Le robaron el río a Macondo.
Así, en primera página, rotula El Espectador, edición del sábado 16 de febrero de 2018, la pérdida de caudal del río Aracataca, “el segundo más importante para la Ciénaga Grande de Santa Marta”, cuyo cauce en leguas a la redonda, según la cronista Camila Taborda, apenas si es hoy un largo y polvoriento camino de herradura por el que, a caballo, como si se tratara de cazar el ciervo blanco, montean su agua los vecinos sedientos de Bocas de Aracataca y otros pueblos asentados en sus márgenes.
Según el alcalde de Pueblo Viejo, Magdalena, el río que siempre conocieron, el Aracataca, en el que nacieron y crecieron, entraban, salían y volvían a su pueblo, y hasta se ahogaban en sus aguas torrentosas algunos pobladores, un día oscureció y al siguiente no amaneció.
Se lo habían robado y convertido en un hilo de tierra y polvo por el que nunca jamás el agua volvió a correr.
Y como si el sortilegio de la fiebre del banano que en los tiempos del gitano Melquiades asoló a Macondo hubiese regresado muchos años después, esta vez en la aceitosa compañía de la recién aclimatada palma africana, el ventarrón del despojo arrasó para siempre aquel río legendario que merodeaba, como uno más de sus parientes, en la cotidianidad de la existencia de los habitantes de sus orillas, ciénagas y caños.
Según cuenta el alcalde y quienes conocieron aquel robusto y amaestrado río de la familia, palma africana, de donde nunca más lo dejaron salir ntodo empezó con llegada de los cultivadores de banano y de palma africana, cuya sed inapagable de agua los llevó a esconderlo entre los platanales y los bosques de palma africana, de donde nunca más lo dejaron salir ni asomar por un instante a la comarca de sus travesuras.
Se lo robaron hasta secarlo.
Se apoderaron de sus caudales fluviales, diáfanos y dulces. De su vegetación y su fauna; de sus peces y cocodrilos; de las piedras pulidas, blancas y enormes, que el fundador de Macondo, alucinado con su tamaño, confundió con huevos prehistóricos.

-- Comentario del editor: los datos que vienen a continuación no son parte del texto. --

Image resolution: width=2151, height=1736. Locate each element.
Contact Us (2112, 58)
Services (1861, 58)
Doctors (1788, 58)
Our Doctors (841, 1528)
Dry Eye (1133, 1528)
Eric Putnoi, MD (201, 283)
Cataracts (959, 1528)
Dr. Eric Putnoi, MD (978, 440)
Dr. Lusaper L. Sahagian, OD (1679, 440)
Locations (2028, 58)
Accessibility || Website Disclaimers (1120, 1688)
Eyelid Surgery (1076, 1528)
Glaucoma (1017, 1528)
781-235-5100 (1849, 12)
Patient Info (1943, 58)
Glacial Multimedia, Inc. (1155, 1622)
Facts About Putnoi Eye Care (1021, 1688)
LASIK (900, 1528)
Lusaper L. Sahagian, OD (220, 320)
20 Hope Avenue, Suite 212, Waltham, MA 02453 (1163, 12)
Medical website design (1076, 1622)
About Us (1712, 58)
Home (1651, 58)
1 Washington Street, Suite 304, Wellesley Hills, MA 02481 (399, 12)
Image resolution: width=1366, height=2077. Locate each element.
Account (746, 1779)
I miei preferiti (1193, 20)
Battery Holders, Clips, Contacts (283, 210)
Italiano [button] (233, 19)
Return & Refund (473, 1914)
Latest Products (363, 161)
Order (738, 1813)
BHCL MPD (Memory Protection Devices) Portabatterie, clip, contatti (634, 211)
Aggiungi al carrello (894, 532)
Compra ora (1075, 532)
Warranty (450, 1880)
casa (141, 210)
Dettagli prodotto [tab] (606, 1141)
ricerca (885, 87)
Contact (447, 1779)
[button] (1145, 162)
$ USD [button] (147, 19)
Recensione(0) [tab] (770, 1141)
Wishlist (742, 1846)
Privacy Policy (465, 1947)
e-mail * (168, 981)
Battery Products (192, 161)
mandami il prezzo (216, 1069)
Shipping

Y hasta del rumoroso y musical acento de aquella corriente milenaria que bajaba de lo más empinado y transparente de la Sierra Nevada de Santa Marta, se apoderaron.
Y como para que no quedara vestigio que memorara en los habitantes de aquellos pueblos su río ancestral, alguna razón creíble de su pertenencia, fumigaron el aire que llevaba el canto de los pájaros al otro lado de la sierra y purificaba el aliento de las fieras y amansaba con su voz suave y ondulante la canícula de marzo.
Se lo robaron.
Igual que por esas mismas vecindades, las multinacionales propietarias de la mina de carbón a cielo abierto más grande del mundo, El Cerrejón, sita en La Guajira, una zona de sed perpetua y semidesértica, “con tendencia muy alta a convertirse en desierto”, se robaron el río Ranchería.
Sí, “se robaron el río de La Guajira”, para romperle sus entrañas hasta lo más hondo y, sin misericordia ni piedad por los guajiros que se mueren de sed, “modificarlo”, que viene a ser lo mismo que “robárselo”, para extraer de su vientre las 500 y más millones de toneladas de carbón de primera calidad que en él guarda, de las cuales solo huecos, socavones, y su viejo río, seco y despojado, les quedará a su legítimo y perpetuo dueño: el pueblo guajiro.
¡Ah! Y una sed más grande que los huecos del carbón. Y un desierto que los arropará incontenible. Y un aire envenenado que acabará borrándolos de la faz de la tierra.
Y un Estado, un Gobierno, una Sociedad, sordos y ciegos al despojo, al robo de los bienes, rentas y recursos naturales de todos los colombianos.